For the first time
this year, I'm realizing that it's possible to reach the point
where I've made enough fruit
leather and freezer
jam, have gorged myself on fresh, and still have an excess
of summer fruits. I plan to can whole peaches once the
fruits from our late tree are entirely ripe, but the
half-ripe-but-brown-rot-affected peaches also need a home, and
those seemed like a good candidate for jam.
We don't eat much
jam, partly because we've eliminated bread from our diet, but more
because jam is just so sweet that it seems like a dessert, even
when mixed with yogurt. Despite the name, the "low-sugar",
cooked jam recipes inside the SureJell box call for 3 cups of
sugar for every 4.5 cups of peaches, and I wanted to go much lower
than that. So I started reading up on long-boil jams, where
the combination of evaporating off water and candying the sugar
produces a gel without the sugar-pectin reaction.
For my first experiment, I
used 1 cup of sugar, a box of low-sugar pectin, 1.5 cups of
peaches, and 3 cups of blackberries. The result was a very
well-set jam (although far too seedy). I didn't have any
canning lids on hand, though, so I just stuffed this first
experiment in the freezer.
After sending Mark to
town for canning lids and accumulating another four or five cups
or so of problematic, unripe peaches, I decided to try again, this
time without pectin. I cut up the peaches into big chunks
(instead of sending them through the food processor the way I did
last time), added about half a cup of blackberries and 1 cup of
sugar, and tossed in half a cup of the seedy blackberry jam from
round 1. (So I guess this experiment did involve a little
bit of store-bought pectin.)
As the jam was cooking, I
started looking up instructions for canning jam. The
SureJell recipes simply call for sterilizing the jars, pouring the
hot jam in, then putting on the lids, with no further
processing. While that might have been acceptable even
without the pectin, I wasn't sure enough to give it a try.

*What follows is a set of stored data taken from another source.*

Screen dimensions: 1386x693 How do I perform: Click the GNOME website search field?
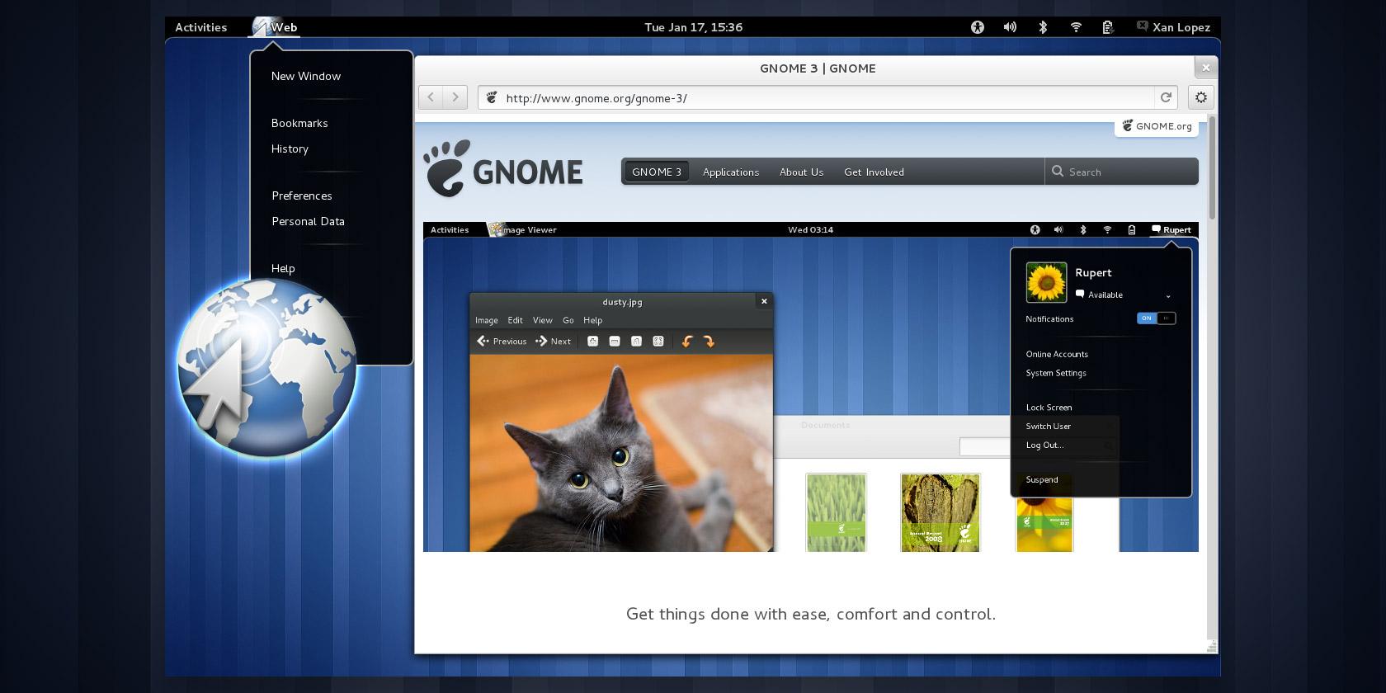pyautogui.click(x=1127, y=172)
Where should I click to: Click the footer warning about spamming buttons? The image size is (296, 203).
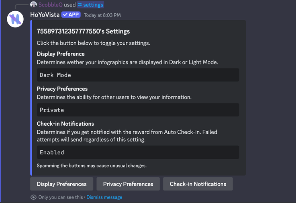point(92,166)
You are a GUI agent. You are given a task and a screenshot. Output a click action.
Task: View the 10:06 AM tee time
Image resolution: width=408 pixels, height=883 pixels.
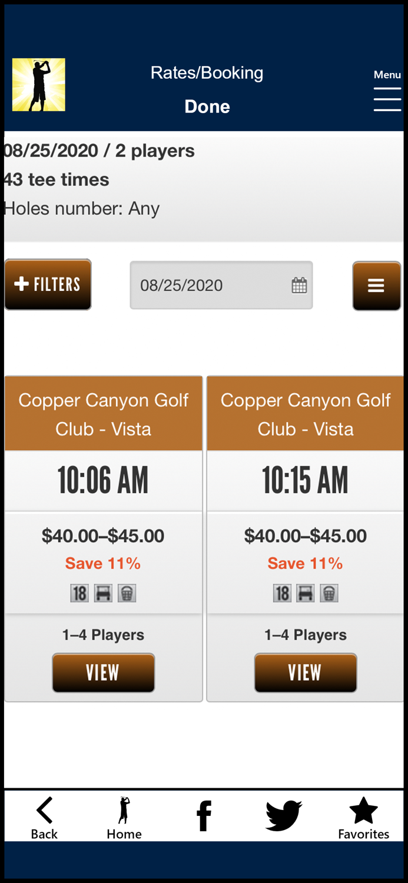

Meanwhile, extension service websites tell me that sugar isn't
necessary for preventing spoilage --- that its purpose in jam is
merely to maintain the color and to produce the gelatinous
consistency. But they also recommend processing any jam for
5 minutes in a hot water bath if you live below 1,000 feet in
elevation, and for 10 minutes if you live between 1,000 and 6,000
feet.
Despite this data, I was
still stumped because the aforementioned extension service
websites assumed I'd be adding pectin of some sort, not using the
older, boil-down method of jamming. To be entirely safe, I
figured I could use the processing guidelines for canning plain
fruit, but I couldn't find any data on how many minutes to process
peaches and blackberries in cup-size jars. I did, however,
read that prolonged boiling weakens pectin, so I opted to stick to
the extension service's 10-minute guidelines after all.
The result is six
little jars of light-maroon jam, which seems to have set up pretty
well as it cooled. I guess I won't know for sure if my
experiment was a success until I wait a few weeks and open up a
jar to see what's going on inside.
I'm very new to
recipe-less jam-making, so I'd love to hear about your
experiences. Any other favorite ways to process small
amounts of excess fruit, or (looking ahead), lots and lots of
peaches?
In the past I made a fair bit of jam, but am waiting for more fruit at our new house (soon!--29 peaches this year, pears should bear next year, and lots of raspberries growing, never enough strawberries).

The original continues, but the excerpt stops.